REQUIRED ACTION :: Write each entry down again precisely, skipping nothing.

INPUT RECORDS ::

== == ==

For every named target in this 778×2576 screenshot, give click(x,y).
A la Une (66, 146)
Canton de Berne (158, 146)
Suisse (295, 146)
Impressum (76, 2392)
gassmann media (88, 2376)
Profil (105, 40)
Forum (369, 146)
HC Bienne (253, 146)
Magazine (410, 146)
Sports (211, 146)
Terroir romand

== == ==

TASK ANSWER ::
For every named target in this 778×2576 screenshot, give click(x,y).
A la Une (66, 146)
Canton de Berne (158, 146)
Suisse (295, 146)
Impressum (76, 2392)
gassmann media (88, 2376)
Profil (105, 40)
Forum (369, 146)
HC Bienne (253, 146)
Magazine (410, 146)
Sports (211, 146)
Terroir romand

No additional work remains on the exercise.